Zamora sabe, huele este fin de semana a queso, quizá también a beso, con Fromago, la mayor feria del sector que se celebra en España. Las calles de mi pequeña ciudad aparecen ya atestadas de gentío, de vida, de la alegría que despierta a una ciudad permanentemente dormida, ensimismada murallas adentro. Ciudad dormida a veces sin sueños ni batallas que librar más allá del Duero.

En este verano marcado por la turismofobia y las protestas en muchos de los principales destinos turísticos, las pequeñas ciudades, los pequeños pueblos que conformamos ese conglomerado que llamamos la España Vacía (y vaciada, y vacilada) aún recibimos con los brazos abiertos a todo el que llega a insuflar una inyección económica a nuestra hostelería, a nuestro comercio, a esta misma ciudad que languidece perezosa en la meseta sin ser consciente de su propia hermosura, de su belleza pétrea. El orgullo románico de sus torres y templos, las filigranas coloristas del Modernismo y sus miradores de cariátides, todo aquello que la hace distinta de las demás, sus cielos limpios, los campos infinitos que la circundan. Todo lo que llevamos tatuado en el país de los recuerdos cuando volamos lejos, cuando el corazón pone la suficiente distancia para quererla sin que duela, porque es muy duro querer sin ser correspondido, sin encontrar respuesta en la piedra, en el agua, en los tilos que se desprenden generosos de su hoja y de su flor en este otoño que ya viene anunciándose.

Zamora abre sus brazos al mundo, multiplica por seis la población y convierte los dos kilómetros de trazado de su Feria Internacional del Queso en el mayor y mejor escaparate de más de 1.500 tipos de queso, en una tentación para los paladares y un paraíso para los caprichosos. Qué bonita está con sus casetas blancas y sus banderines de fiesta, con sus calles siempre llenas de nadie ahora a rebosar de gente, con su permanente silencio roto en el runrún del gentío, en el bullicio de los que van y vienen con los mejores productos de la tierra. Esta tierra mía que es tierra de pastores, recias mantas de lana, quesos y sopas de sartén en el morral.

Tierra donde se impone la quietud y centenares, miles de hectáreas de silencio, despobladas, silentes; un añorado refugio del mundo, un tratado de paz con uno mismo, un viaje al interior frente a paisajes desconocidos, montes, sierras, veredas y ríos que se ofrecen generosos a la vista de todos.

Cierto es que el turismo descontrolado entorpece lo cotidiano, el día a día de los vecinos que consideran suyas las playas, el mar, los lugares de recreo que cincelan su vida, su infancia, aquella quietud en blanco y negro antes de que los veraneantes y los guiris tomasen por asalto el mapa de sus recuerdos. Ciertos son también los inviernos solitarios, crudos, duros, de esta ciudad de la niebla y el frío, esta provincia de escarcha y despedidas en sesión continua que necesitaría una gran feria cada mes para resucitar, para ser, para sonreír.
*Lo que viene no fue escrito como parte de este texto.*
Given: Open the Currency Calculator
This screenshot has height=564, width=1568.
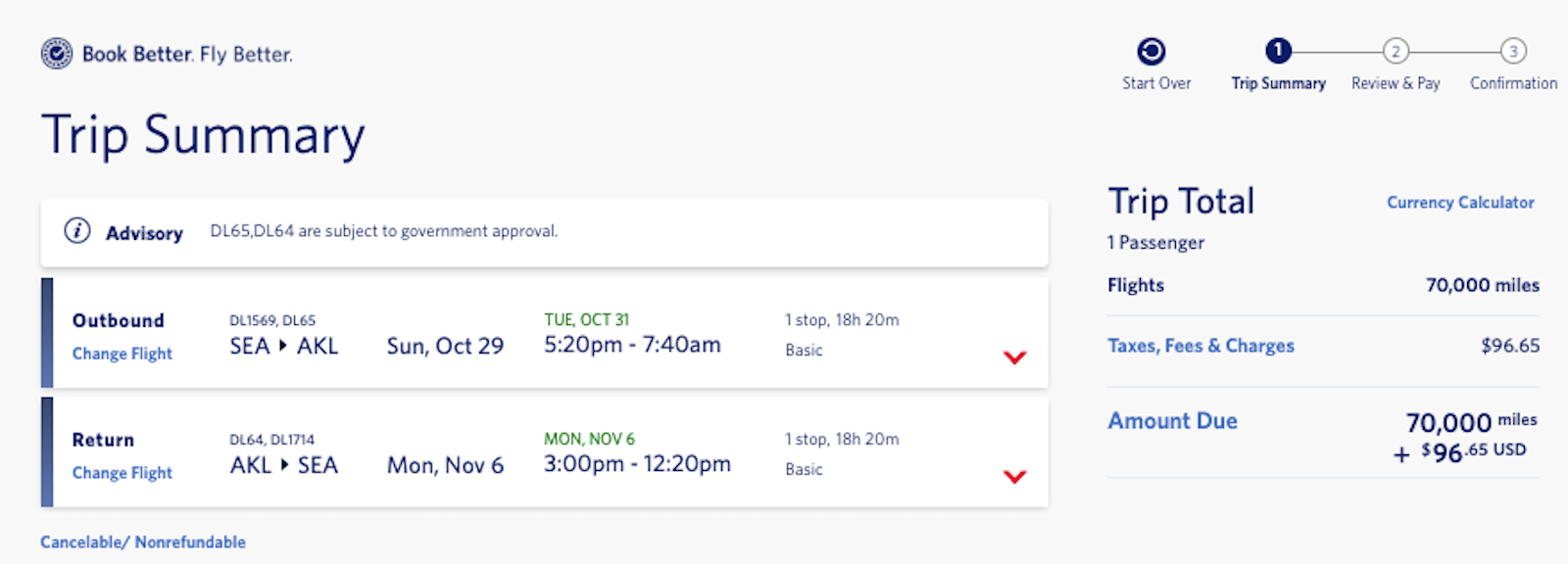Looking at the screenshot, I should [x=1460, y=203].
Así las cosas, como en la película de Berlanga, os recibimos con alegría en esta tierra de eternos emigrantes a la búsqueda del pan. Esta tierra que abre siempre los brazos a quienes vienen aunque sea parca en caricias con quienes intentamos sobrevivir, sostener cada día sus sueños de futuro, quererla, habitarla. Venid, pasad, que sois todos bienvenidos.